» WHAT IS NEEDED:
Restate word for word the lines of the entries below, starting with the line that holds "For every named" and ending with the line that holds "[Facebook] (276, 827)", and no others.

» THE RECORDS:
★ ★ ★ ★ ★ ★ ★

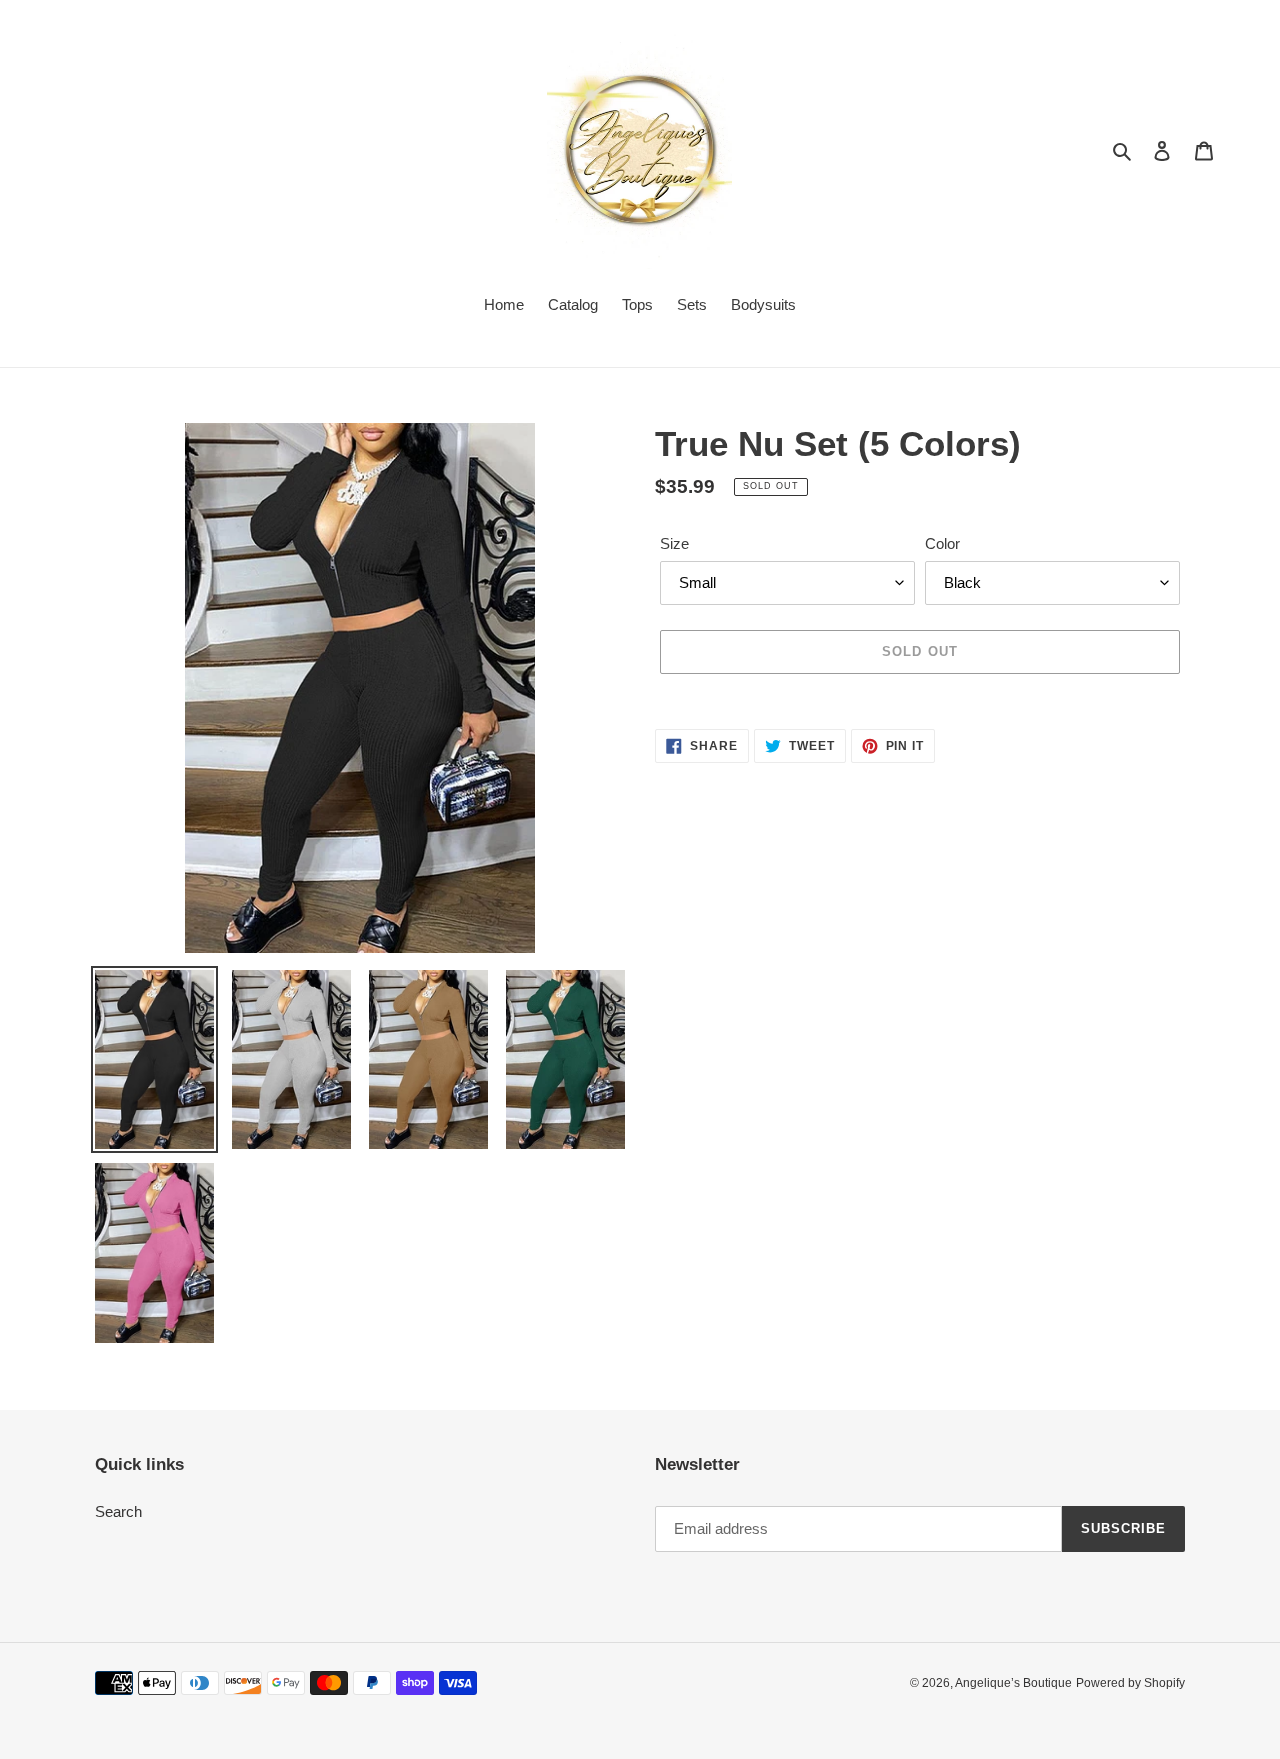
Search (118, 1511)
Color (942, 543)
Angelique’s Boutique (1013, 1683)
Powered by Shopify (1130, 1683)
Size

★ ★ ★ ★ ★ ★ ★

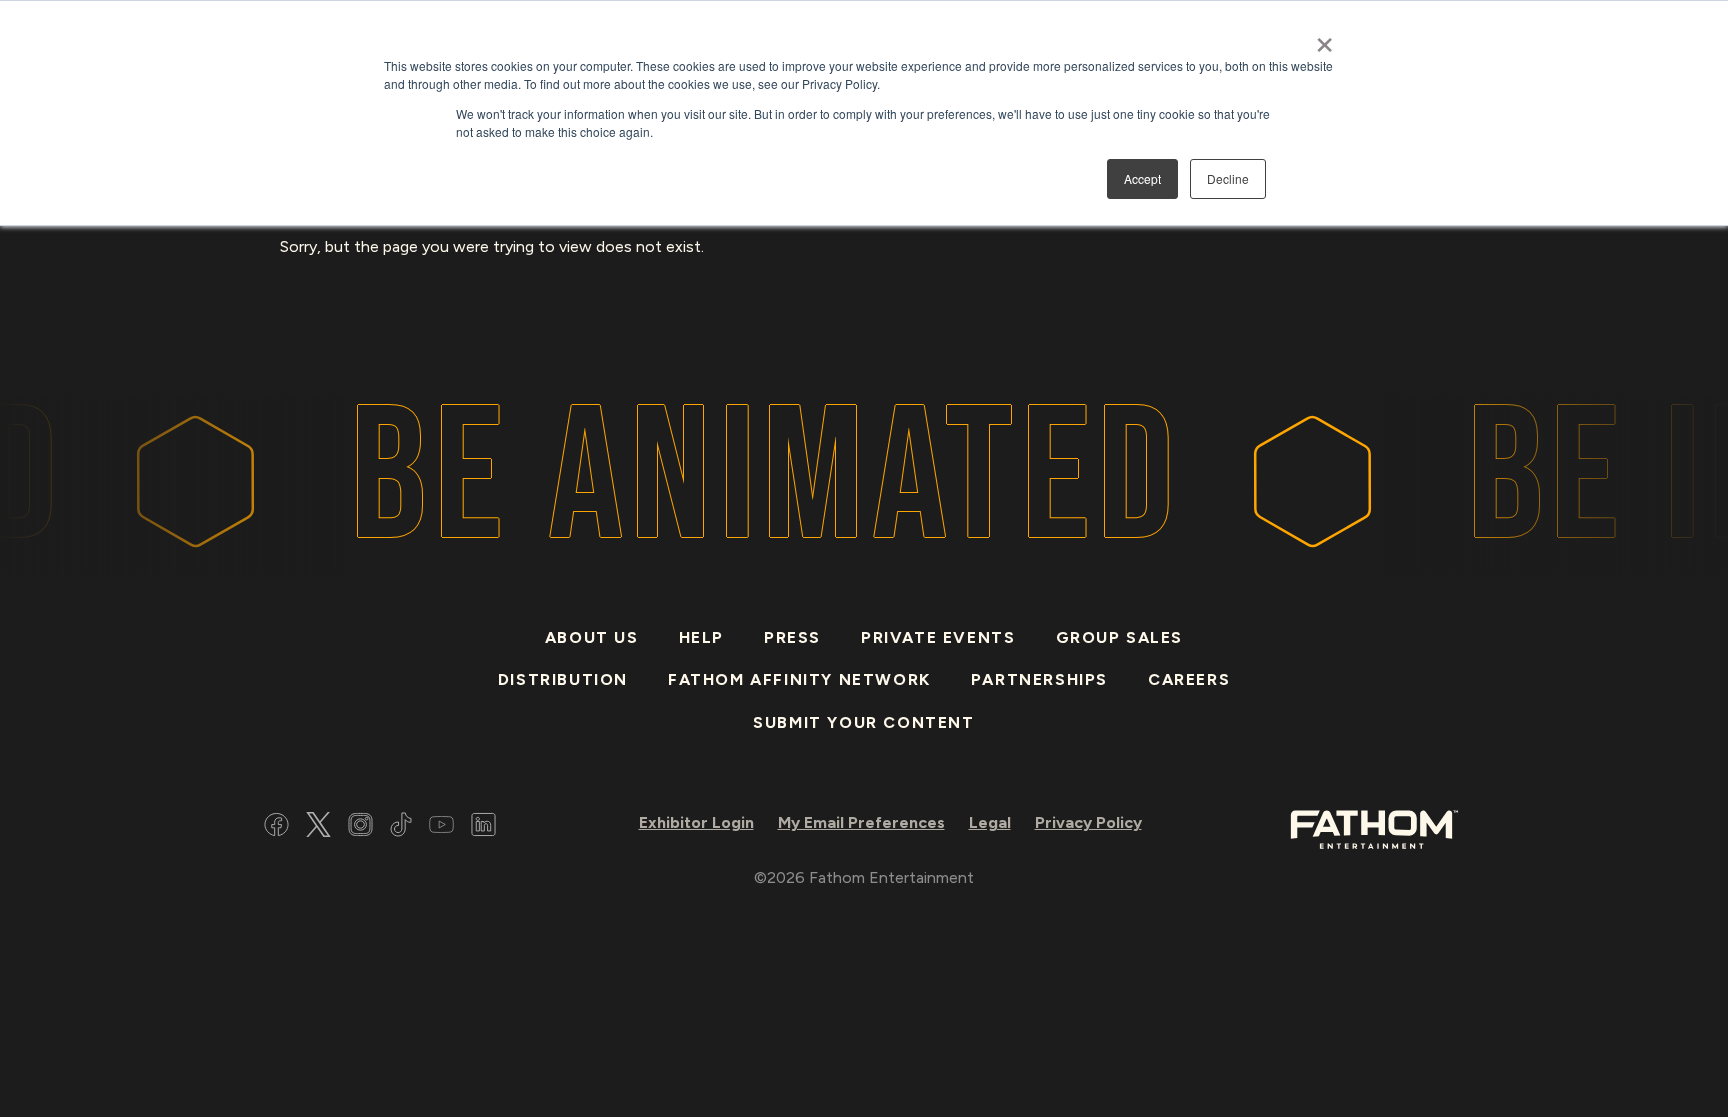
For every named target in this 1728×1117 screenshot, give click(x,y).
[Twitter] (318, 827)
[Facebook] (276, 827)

★ ★ ★ ★ ★ ★ ★

» RESPONSE:
For every named target in this 1728×1117 screenshot, give click(x,y).
[Twitter] (318, 827)
[Facebook] (276, 827)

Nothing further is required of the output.